Colonos  Holandeses ( Beaucourt ) no vale do Mucuri.

Na Europa era comum dizer: “Cuidado, senão eu te mando para o Mucuri!”, avisavam os pais quando os filhos eram desobedientes, pois ser mandado para o Mucuri era a pior coisa que poderia acontecer a alguém. Foi o que aconteceu ao grupo de 162 holandeses e belgas. Eles chegaram no mês de julho de 1858 a São José do Porto Alegre, ao norte do Espírito Santo na divisa com o estado da Bahia.
Assinaram um contrato com a Associação Central de Colonização em Zeeland, Antuérpia ou no Rio de Janeiro. Porque e por quais motivos essas famílias foram para o Mucuri e as outras para Rio Novo não está claro.
Uma lista foi trazida pelo frei franciscano Olavo Timmers (1901-1990) que trabalhou como missionário naquela região e que em 1966 estava de licença na Holanda. Ele foi o primeiro a divulgar a presença desses holandeses no vale do Mucuri. Os nomes ele tinha copiado de um relatório da Companhia do Mucuri feito quatro anos depois da chegada em 1862. O relatório incluía 12 casais e 51 crianças, todos da província de Zeeland vindos de Schouwen Duiveland e Zuid Beveland.
A intenção era a de que os ‘Colonos Beaucourt’ reforçassem a população da Colônia Militar do Urucu. Essa colônia militar fica no caminho de Santa Clara a Filadélfia, atualmente Nanuque e
Teófilo Otoni.
O que estas famílias tiveram de enfrentar é difícil até de imaginar. A Companhia do Mucuri é responsável pelo transporte a partir do Rio de Janeiro. Com uma pequena embarcação e alguns barcos rebocados para a bagagem eles navegam pelo rio Mucuri em direção ao interior até chegarem a primeira grande cachoeira, no assentamento Santa Clara. Lá eles são acomodados
em um galpão.
A última etapa da viagem deve ser feita a pé. A bagagem vai em carros de boi. Esse primeiro contato com a mata atlântica é cruel para as famílias de Zeeland. Os seus corpos, pele, olhos e ouvidos não estão preparados para isso. Árvores imponentes, um emaranhado de folhas
ligadas por cipós não deixam os raios do sol passarem, arbustos e todo tipo de obstáculos impedem a passagem. Mosquitos e estranhos insetos os rodeiam e formam verdadeiras nuvens que tentam penetrar via boca e nariz. As roupas compridas e quentes de Zeeland os protegem um pouco. Por causa do calor e do perigo de serem de repente atacados por índios que se escondem na mata, eles caminham à noite por trilhas recém desmatadas.
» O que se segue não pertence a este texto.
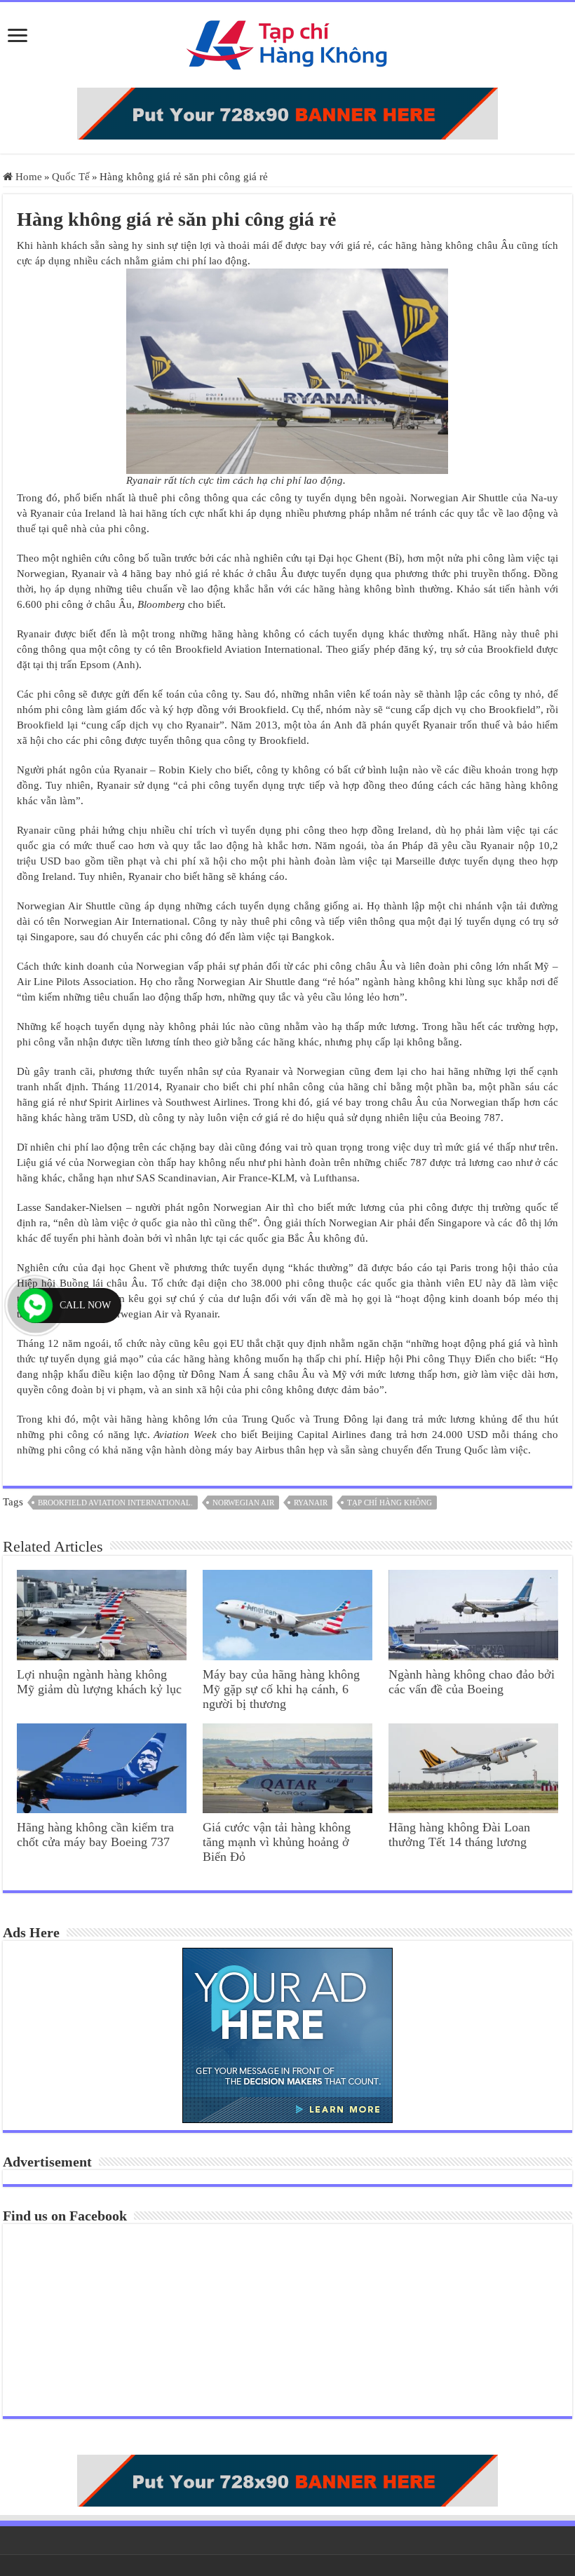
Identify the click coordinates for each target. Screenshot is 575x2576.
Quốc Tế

Depois de terem se arrastado dessa forma por noites a frio, os imigrantes finalmente chegam à Colônia Militar do Urucu. A viagem durou seis dias desde a partida do porto.
Colônia Militar Urucu
O diretor da Colônia Militar, capitão Manoel Joaquim de Barros, se encontra acamado, seriamente doente, e sem condições de organizar o alojamento dos holandeses. Eles dependem então dos
escrúpulos de militares de baixo escalão. Os imigrantes dormem como soldados em casernas em camas de madeira, mulheres e crianças separadas dos homens. Comida é racionada devido à seca predominante. Alguns homens são levados ainda mais adiante na mata praticamente impenetrável, com todo tipo de insetos rastejantes, puladores e voadores. Eles realmente estão no inferno verde. Os soldados indicam: desta árvore até aquela é sua propriedade e daquela até a outra é a do seu vizinho. Machados e enxadas são distribuídos. Famintos, os imigrantes têm que limpar uma parte da mata sem nenhum outro recurso, sem a força dos cavalos ou bois.
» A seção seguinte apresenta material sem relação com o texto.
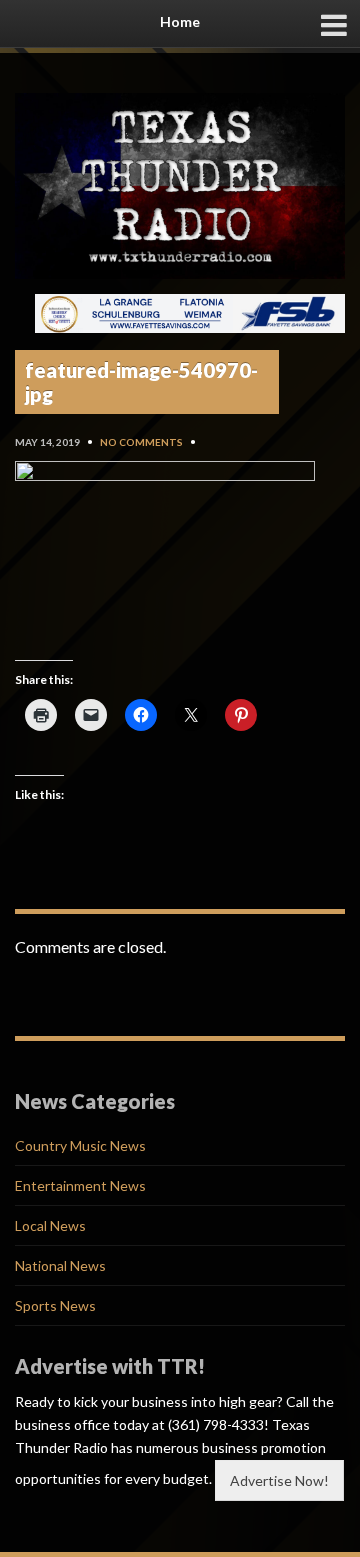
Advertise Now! (279, 1480)
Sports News (55, 1305)
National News (60, 1265)
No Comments (141, 442)
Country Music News (80, 1145)
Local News (50, 1225)
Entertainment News (80, 1185)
Nunca antes eles viram árvores tão grandes e tão perto uma das outras. Um gigante desses, mesmo depois de ter sido cortado dos dois lados, ainda fica de pé, pois a copa está ligada a outras árvores através de cipós. Para conseguirem abrir uma clareira na mata às vezes é preciso cortar de seis a 12 árvores. Uma rajada de vento ou oscilação de uma das árvores pode fazer com que todas venham abaixo ao mesmo tempo com um estrondo que pode ser escutado há quilômetros do local. Estalidos de galhos que caem, um redemoinho de folhas e poeira. Uma revoada de pássaros. Situação assustadora.
Sem recursos os Zeeuwen simplesmente não conseguem fazer o serviço. Do quartel não vem nenhum tipo de ajuda. Até que finalmente Teófilo Otoni, o diretor da Companhia do Mucuri, coloca alguns escravos e bois à disposição. Esses escravos são experientes. O que não pode ser usado da madeira derrubada é queimado. Depois disso, as raízes desses gigantes da mata, que muitas vezes têm centenas de anos, precisam ser retiradas e o solo preparado para o plantio. Somente depois de tudo isso é que se pode começar a semear, plantar e esperar pela chuva.
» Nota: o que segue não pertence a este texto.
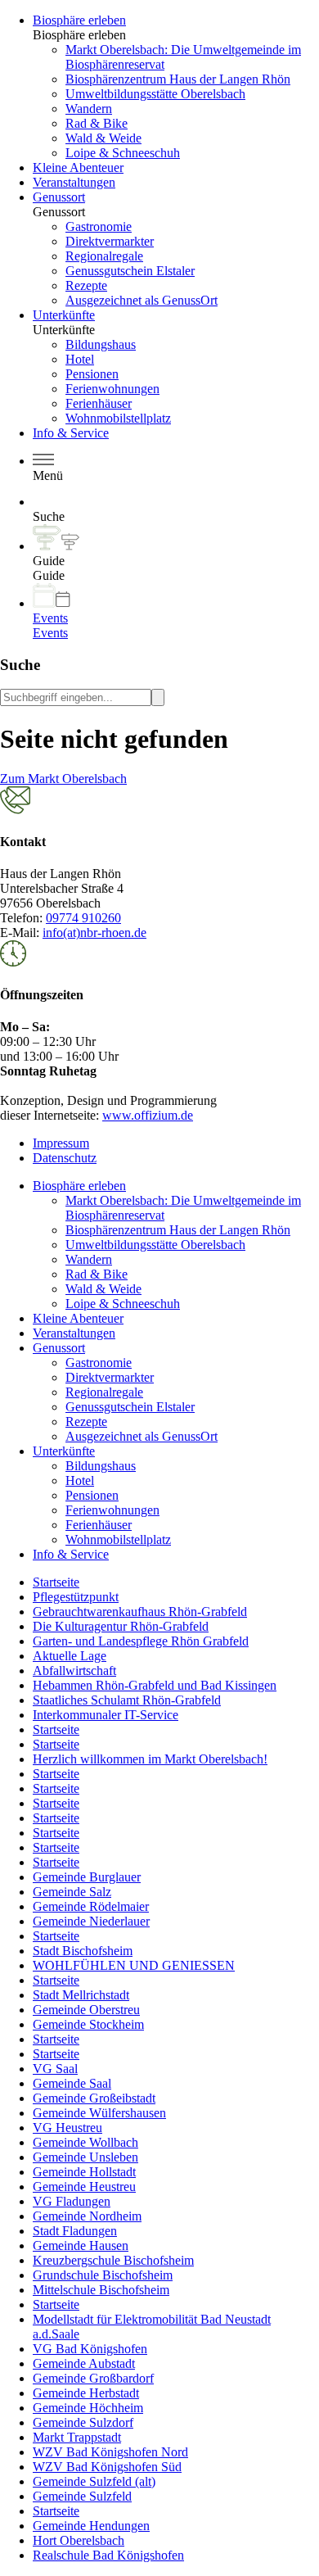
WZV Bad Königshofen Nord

Enquanto isso, eles constroem casinhas com troncos e argila e, se tudo correr bem, alguns meses depois já será possível colher feijão e milho. Até esse dia, comida seria distribuída. Apesar de suas preces e súplicas, a chuva não chega. A conseqüência disso é a falta de alimentos e também de leite para as crianças.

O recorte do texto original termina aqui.